It’s no wonder why people build homes on the sides of mountains. When designed well, these homes can offer access to stunning views from nearly every room. Also, mountainside homes lend themselves to narrow footprints, which not only reduce their impact on the landscape, but make floor plans that are only one room wide possible. Floor plans without “landlocked” living spaces allow daylight to pass through the home completely, making the home a more pleasing, comfortable and efficient place to live. However great the benefits, building on such steeply sloped sites pose many design challenges.

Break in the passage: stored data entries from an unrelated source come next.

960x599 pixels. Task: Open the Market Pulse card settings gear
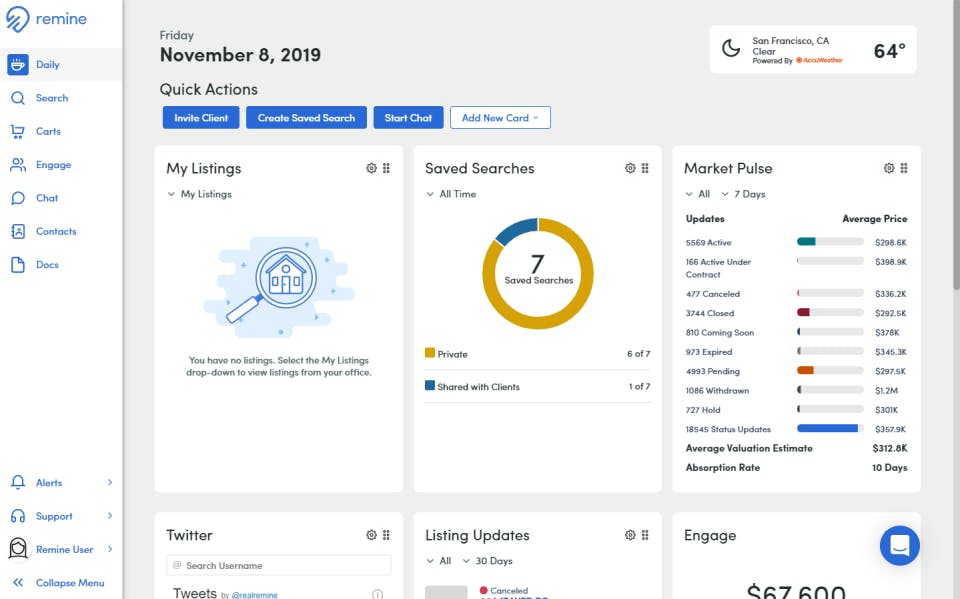click(889, 168)
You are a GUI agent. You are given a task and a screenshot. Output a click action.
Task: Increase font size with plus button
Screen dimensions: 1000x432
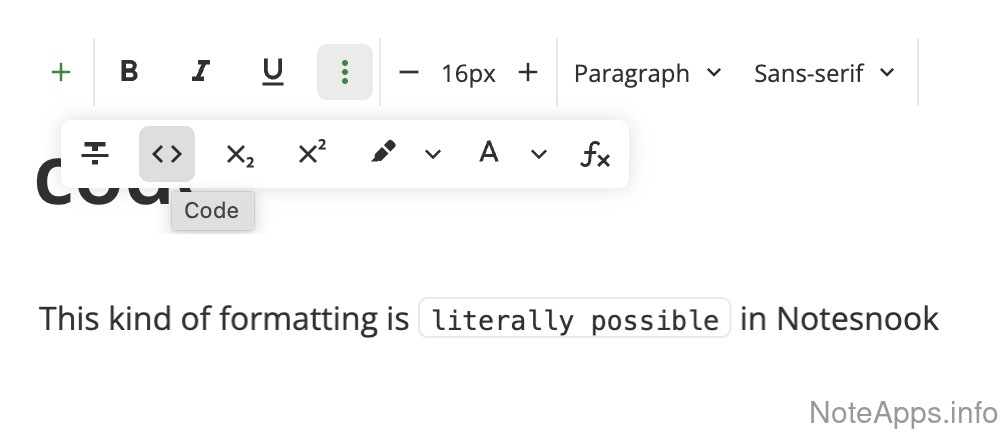click(528, 72)
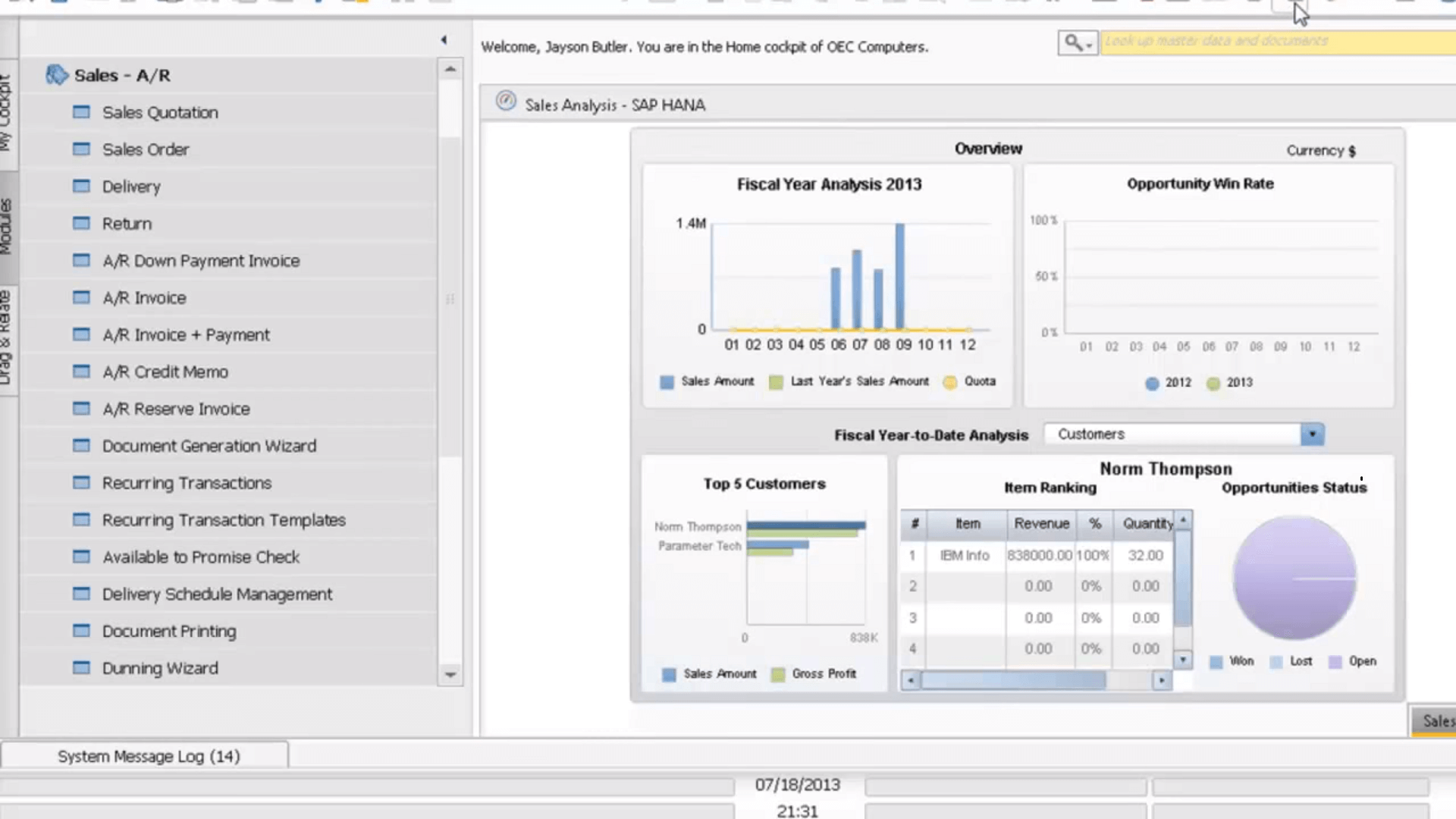
Task: Click the Document Generation Wizard icon
Action: point(81,445)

Eric Odor, of Sala Architects, recently shared one of his latest projects with me-a modern home he helped design on a ledge high above the north bank of the Zumbro River in Rochester, MN. Here, he describes how such a challenging site informed the design of such a unique home.
Reacting to the Site
Unfolding like a strand of pearls from west to east across the steeply sloping land, this home commands expansive winter views from its lofty ledge high above the Zumbro River. Due to the steepness of the lot, properly managing water run-off was an early design challenge. I had previously worked on a house that was stretched out along a steep slope. That house required a catch basin and large drain pipes beneath it to handle the runoff. Instead of taking a similar approach, I wanted to express the flow on this particular project. Much like a damn with spillways, this house was designed as a narrow chain of solids to minimize it’s footprint on the site and to reduce the impact of any water coming off the slope above. As the programmatic elements evolved the house became a series of three carefully arranged pods that are linked by two bridges. Due the steepness of the site, it was important to unload the car as soon as possible, which is why the garage is placed closest to the street. The main living area and sleeping areas occupy the two-story middle pod, while a retreat (additional living and play space) is placed in the most private, eastern-most pod. In this way, the one story units on each end of the home serve as stepping stones up to the two story pod in the center.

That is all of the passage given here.